══ Task input

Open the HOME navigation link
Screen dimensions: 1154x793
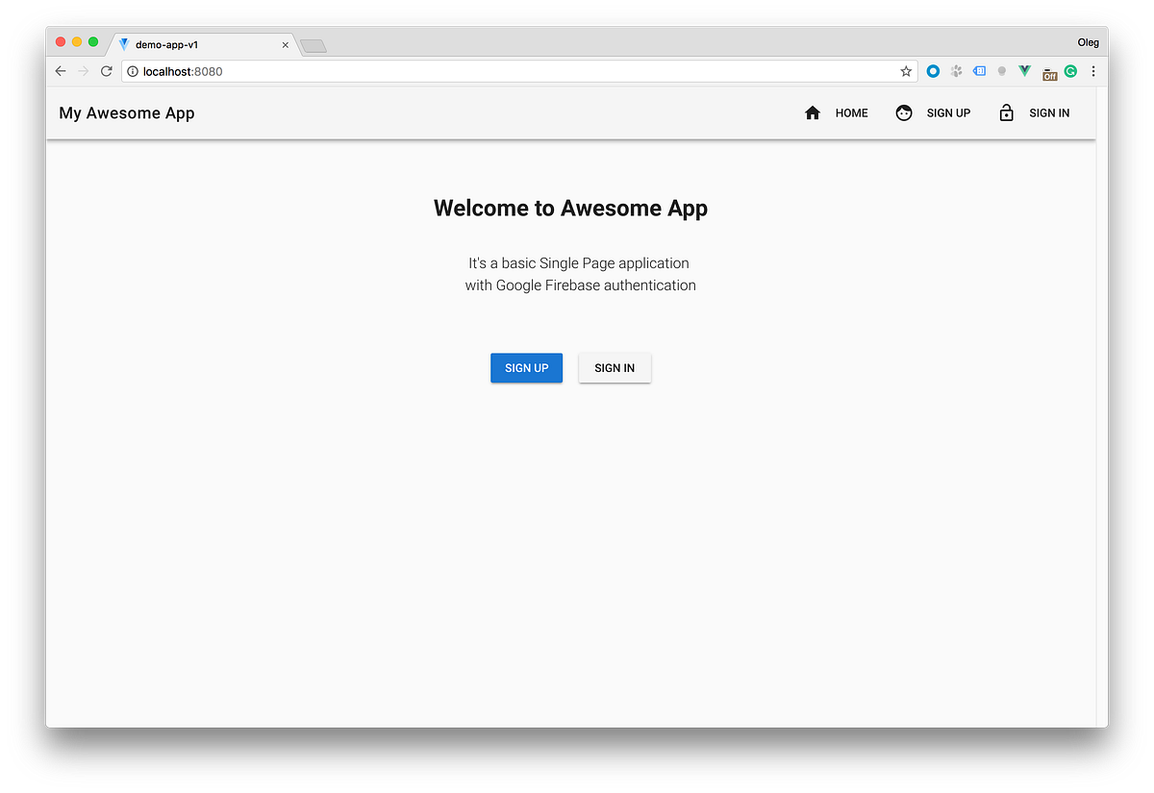[x=851, y=112]
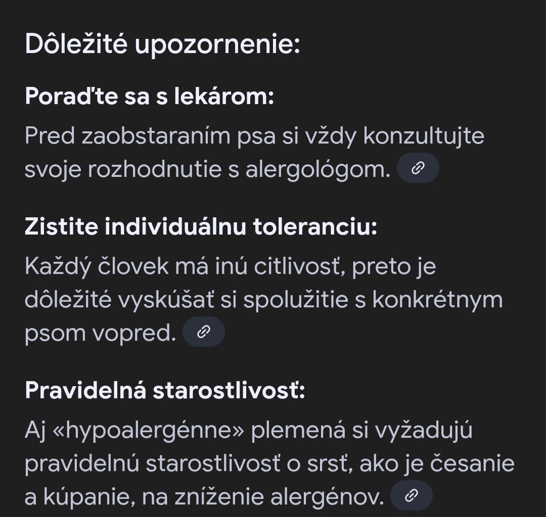
Task: Click the 'Poraďte sa s lekárom:' subheading
Action: tap(149, 96)
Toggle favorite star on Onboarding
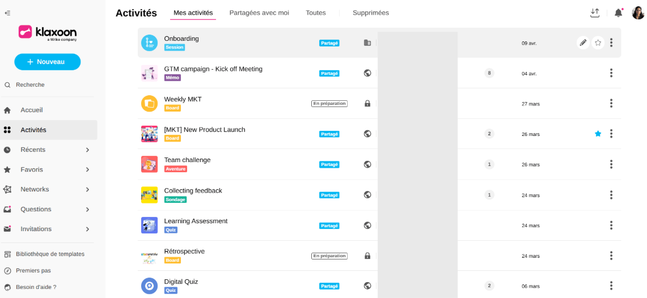This screenshot has width=647, height=298. click(x=598, y=42)
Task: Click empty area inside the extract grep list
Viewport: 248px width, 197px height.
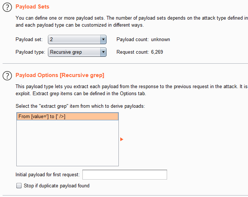Action: [67, 144]
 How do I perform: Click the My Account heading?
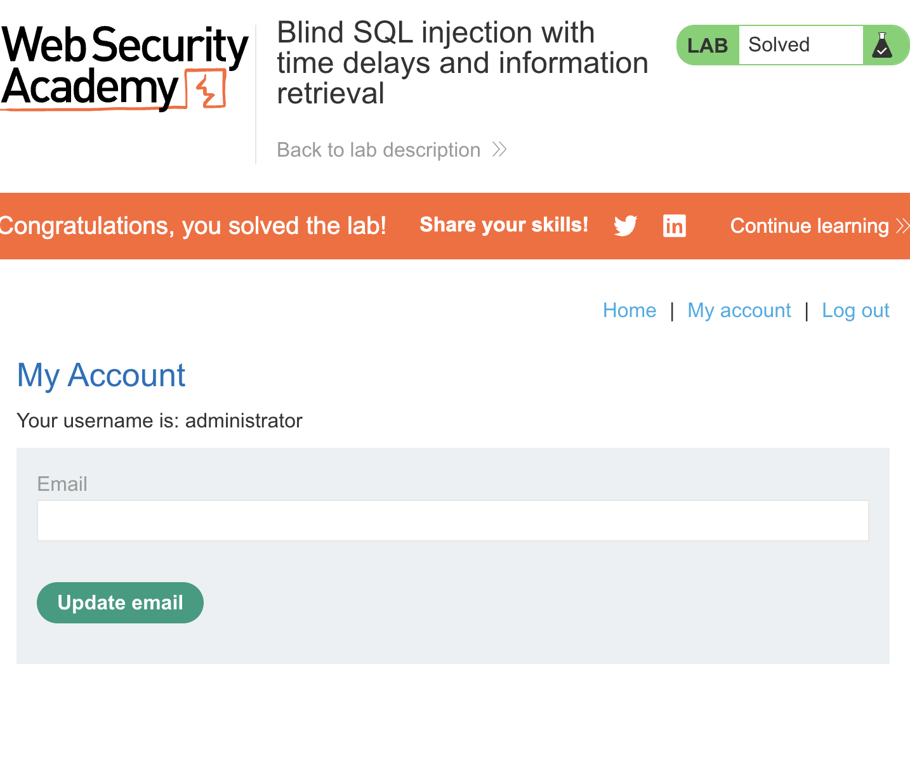(101, 375)
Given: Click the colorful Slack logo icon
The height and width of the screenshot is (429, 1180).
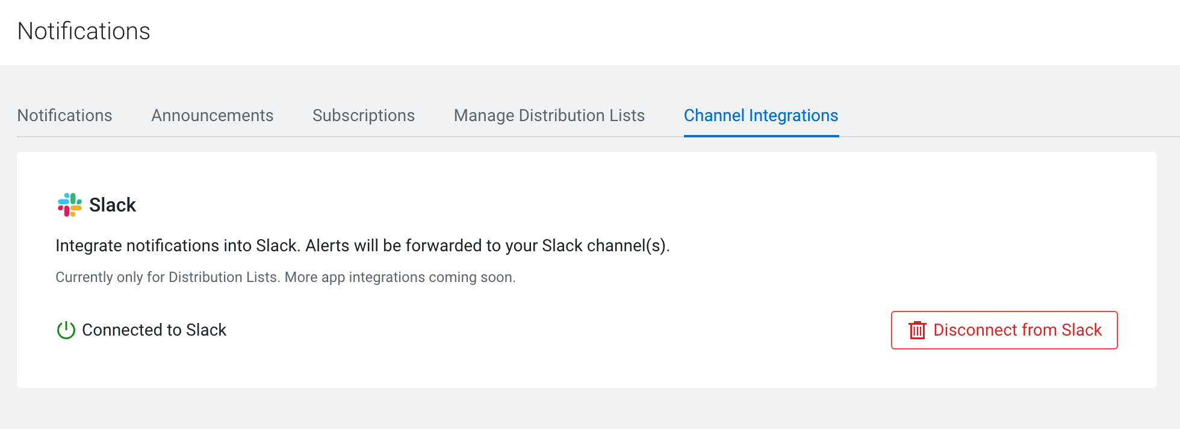Looking at the screenshot, I should (x=69, y=205).
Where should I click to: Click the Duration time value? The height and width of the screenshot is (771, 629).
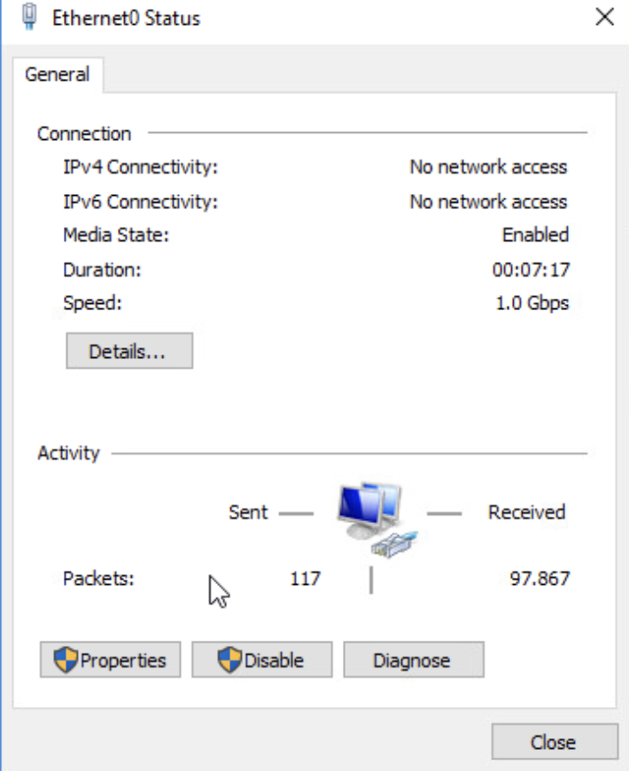click(x=531, y=269)
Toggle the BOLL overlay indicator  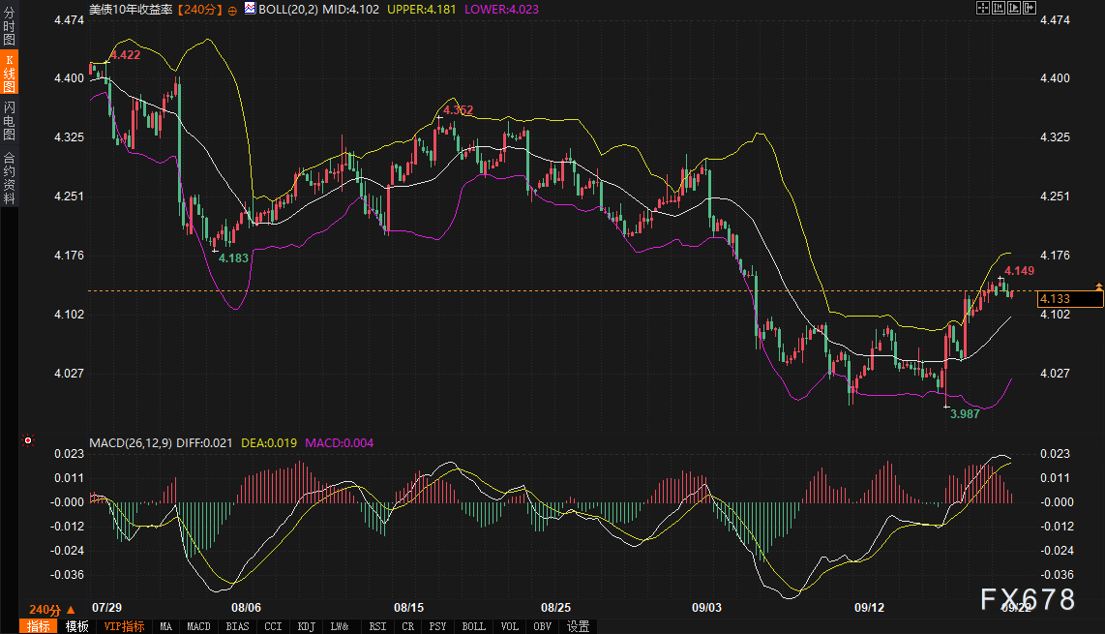[x=473, y=626]
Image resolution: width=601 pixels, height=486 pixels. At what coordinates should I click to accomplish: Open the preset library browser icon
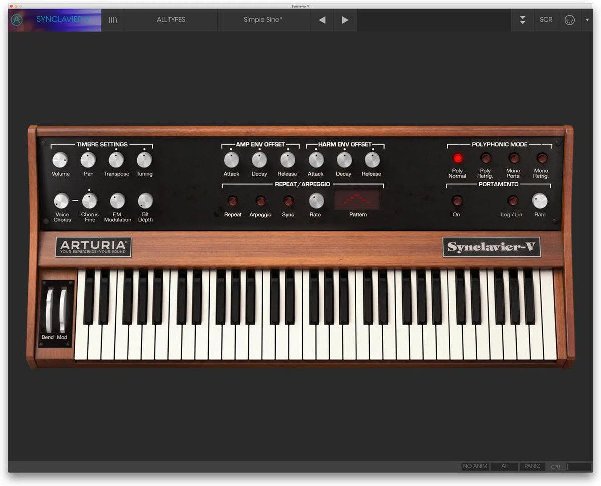[112, 20]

════

Task goal
Take the lines from the start of the material to the line with "Task: Click empty", both included, and transcribe them exactly without the pictures.

Exercise result
Open the HOME navigation link
Screen dimensions: 1154x793
[x=851, y=112]
Task: Click the 'Poraďte sa s lekárom:' subheading
Action: tap(149, 96)
Toggle favorite star on Onboarding
This screenshot has width=647, height=298. click(x=598, y=42)
Task: Click empty area inside the extract grep list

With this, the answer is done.